Years ago, I hired a carpenter to build a deck in my backyard. He showed up with a pencil behind his ear, a spiral notebook, and a tape measure. I told him what I was looking for, and he made a few suggestions. After 15 minutes of measuring and taking notes, he handed me a piece of paper with how much it would cost.
In two days, he called me and asked for a payment for the lumber. I sent it to him. Five days later, he showed up with the lumber—cut, ready to assemble.
Amazing? Yet many do this every day in a free economy. They state an up-front price, and get the job done. But some say that isn’t possible in medicine. After all, building a deck isn’t surgery.

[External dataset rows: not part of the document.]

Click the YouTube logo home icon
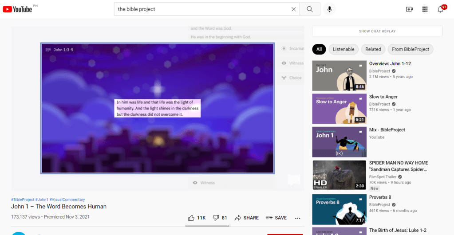Image resolution: width=454 pixels, height=235 pixels. [18, 9]
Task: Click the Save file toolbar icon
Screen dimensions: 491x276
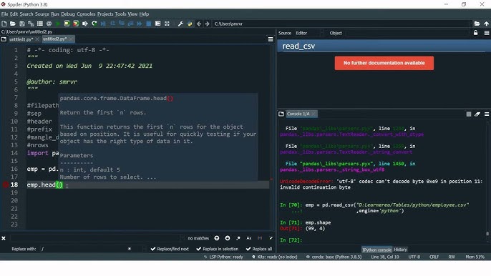Action: tap(22, 24)
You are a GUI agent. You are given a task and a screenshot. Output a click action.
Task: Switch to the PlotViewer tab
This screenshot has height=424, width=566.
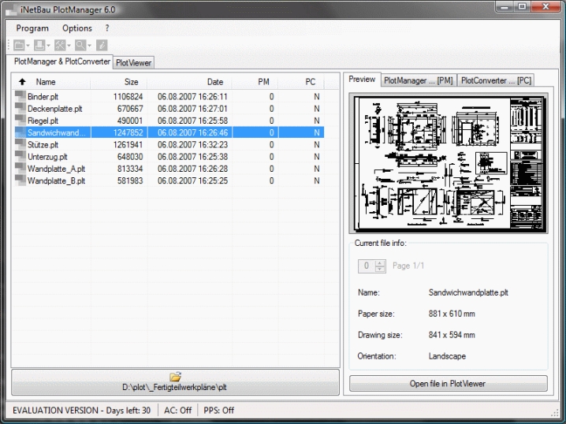click(x=134, y=62)
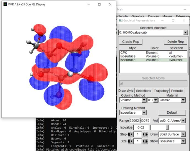
Task: Click the Delete Rep button
Action: click(x=175, y=42)
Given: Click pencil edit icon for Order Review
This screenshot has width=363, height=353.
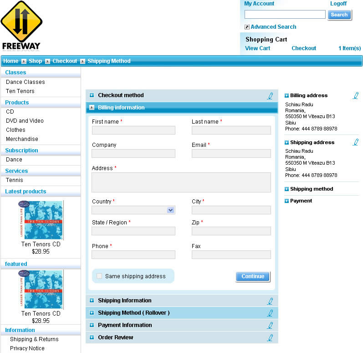Looking at the screenshot, I should [270, 338].
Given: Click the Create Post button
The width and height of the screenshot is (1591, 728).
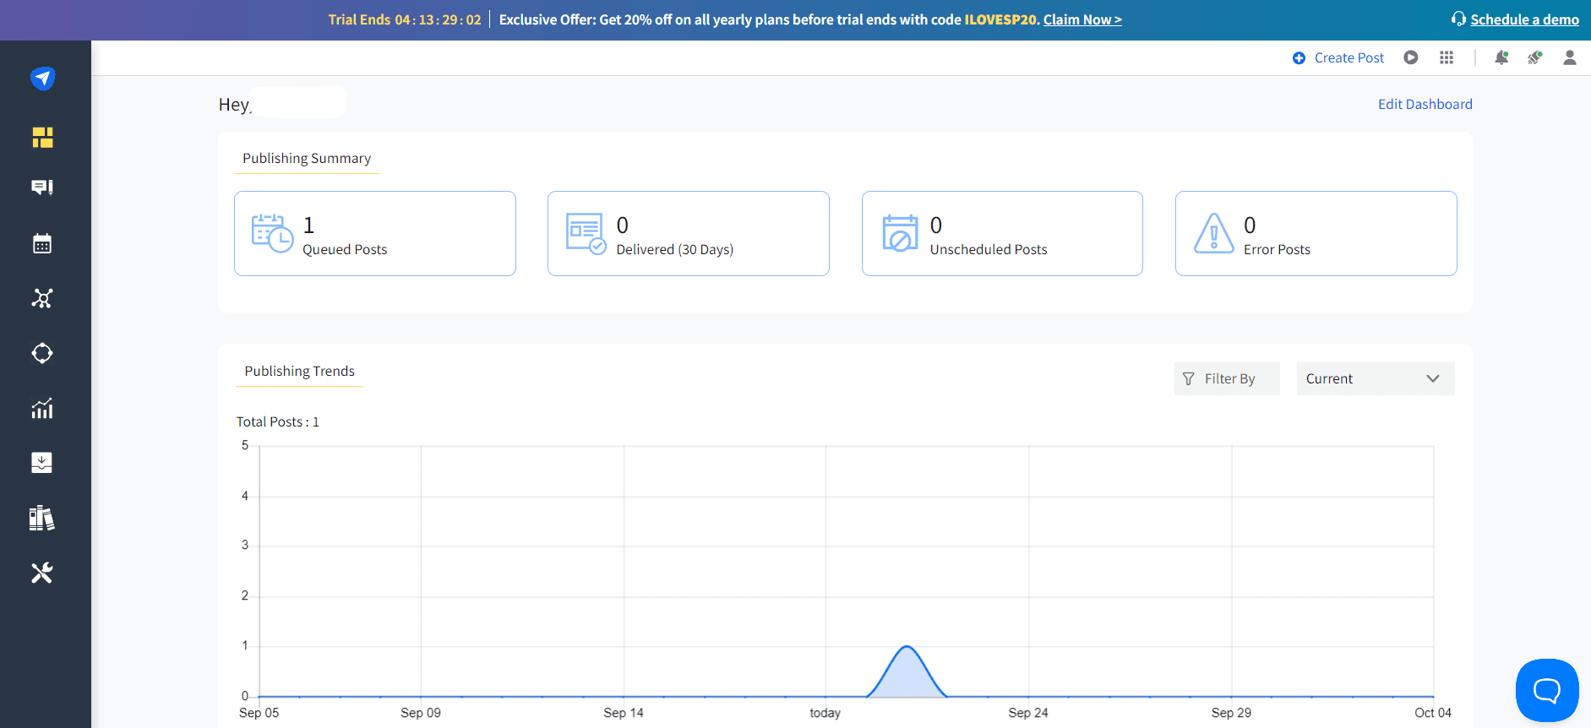Looking at the screenshot, I should click(1338, 57).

Contractors like this man, however, have run into unanticipated problems that make certain jobs more difficult. Experienced contractors anticipate these problems and factor them into their price. Most of the time they get it right. If they get it wrong too often, they go broke. If their error rate is low, they are able to be much more competitive in the marketplace.
I think of this carpenter often. I certainly had him in mind when I formulated internet pricing for our surgicenter. I knew that some cases would be more difficult than others. I knew that we would probably lose on some and make a little better marginal profit on others. This is what all businessmen do every day in every sector of the economy—except medicine.
Eleven years ago, we began construction of the large facility in which we now work in Oklahoma City. By this time, I had been providing occasional prices for the uninsured and poor, but still found the contractor’s confidence in what our new facility would cost fascinating and incredible, having heard hospital folks saying so many times that fixed, upfront pricing in health care is impossible.
But we did it anyway. Sometimes I got the price wrong. In some cases I was too high, and in some cases I was too low. Adjustments were made. Not at the expense of the patient, however.
Transparent pricing is necessary for any concept of value to have meaning, and to send appropriate signals concerning scarcity or abundance. Non-transparent pricing is a hallmark of command economies, as Professor Robert Higgs explains in his brilliant book Crisis and Leviathan. There can simply be no meaningful competition when the prices aren’t transparent and known up front.